文書抜粋:
────
オーストラリアに行きたかったのは本当。けれど、したかった仕事にも、いたかった環境にもいなかった。
結局、何やってんだろう、と思う日々を過ごした最初のシドニー生活だった。
そういう心持ちの時には、
自分に嘘をつき、
正直にしたいことが言えず、できず、
知らぬうちに人に迷惑をかけ、
人に優しくしたくなくなる。
2回目のワーキングホリデー だったが、まだまだ変われなくて、でも、異国の地に足を踏み入れたという一歩だけでも、少しずつ稲盛氏が言っていることを実践していける気がした。
第5章不運にへこたれるな-154p-
"たとえ能力が劣っていても、一生懸命に努力を重ね、人々のために何かをしたいと考える人の方が、能力に優れているものの、努力もせず、人間として誤った考え方を持った人よりずっといい結果が出ます。"
4回目、2年間のオーストラリア生活を終えて
今考えれば、わたしなりの努力の形だったのかもしれない。シドニー生活の失敗を踏まえ、もう2度と同じ間違いはしないと決めた。農場で働くときも、パースで新生活を始める時も、「英語を話せる環境」をひたすら探した。時には作り上げた。
仕事だって、「ホステルの受付をする」という目標を頑と譲らなかった。
本当に真剣に取り組むと、周りの人達の支えを実感することができ、感謝することの大切さが身にしみた。
苦しくて、もがいても、いつも話を聞いてくれる仲間と上司に恵まれた。
きっと、世の社会人や偉人に比べたら、ミジンコほどの成果かもしれない。けれど、私にとっては大きな大きな成果だった。
人生の結果は熱意と考え方で大きく違う-166p-
"「人生の結果=能力×熱意×考え方」"
そして、5回目。ニュージーランドでのワーキングホリデー を終えて、帰国した現在。
ニュージーランドで10ヶ月過ごした私の考え方は、1回目に読んだ時の私の考えとは全く違うものとなった。
────
データ部分:
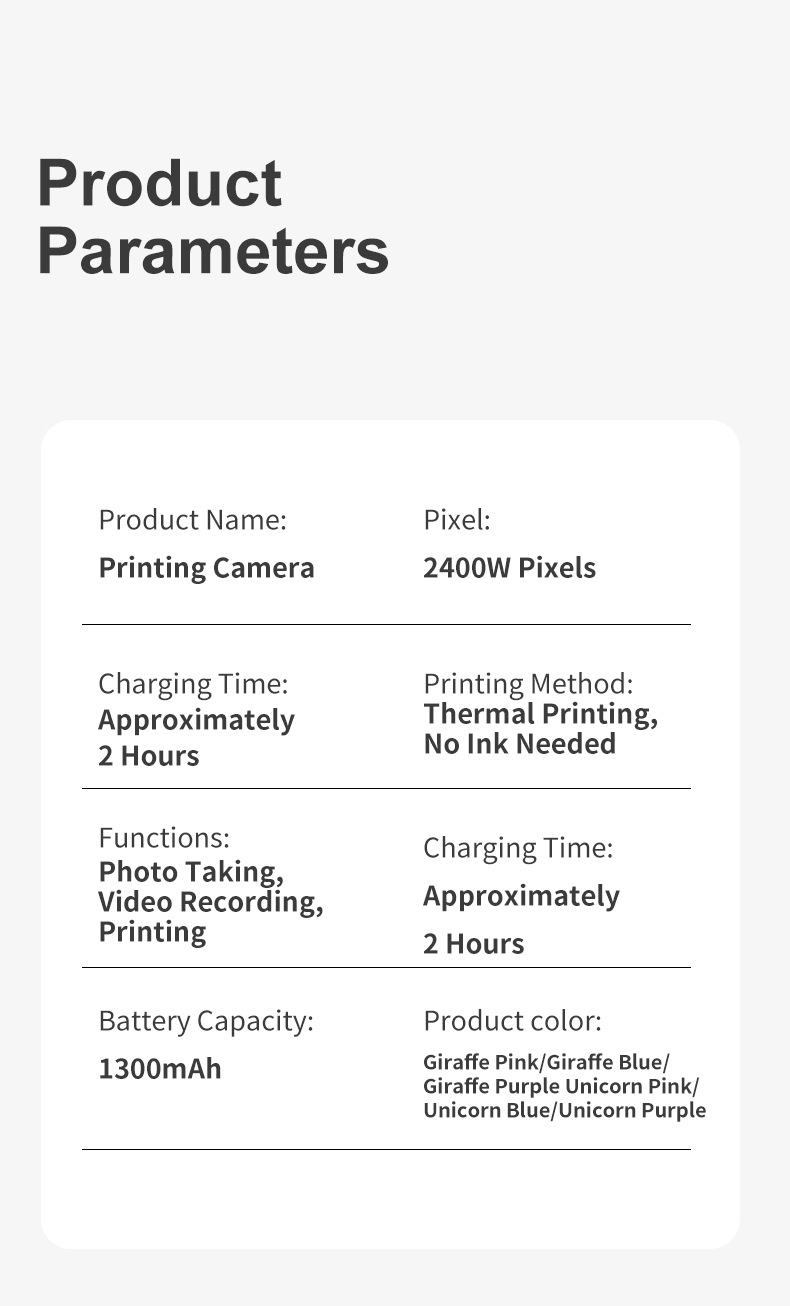The image size is (790, 1306).
Task: Click the "Photo Taking," text line
Action: [191, 871]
────
課題内容: 上の文書抜粋から、「結局、何やってんだろう、と思う日々を過ごした最初のシドニー生活だった。」から「ら探した。時には作り上げた。」までの部分をすべて、一字も変えずに書き写してもらえますか。

解答:
結局、何やってんだろう、と思う日々を過ごした最初のシドニー生活だった。
そういう心持ちの時には、
自分に嘘をつき、
正直にしたいことが言えず、できず、
知らぬうちに人に迷惑をかけ、
人に優しくしたくなくなる。
2回目のワーキングホリデー だったが、まだまだ変われなくて、でも、異国の地に足を踏み入れたという一歩だけでも、少しずつ稲盛氏が言っていることを実践していける気がした。
第5章不運にへこたれるな-154p-
"たとえ能力が劣っていても、一生懸命に努力を重ね、人々のために何かをしたいと考える人の方が、能力に優れているものの、努力もせず、人間として誤った考え方を持った人よりずっといい結果が出ます。"
4回目、2年間のオーストラリア生活を終えて
今考えれば、わたしなりの努力の形だったのかもしれない。シドニー生活の失敗を踏まえ、もう2度と同じ間違いはしないと決めた。農場で働くときも、パースで新生活を始める時も、「英語を話せる環境」をひたすら探した。時には作り上げた。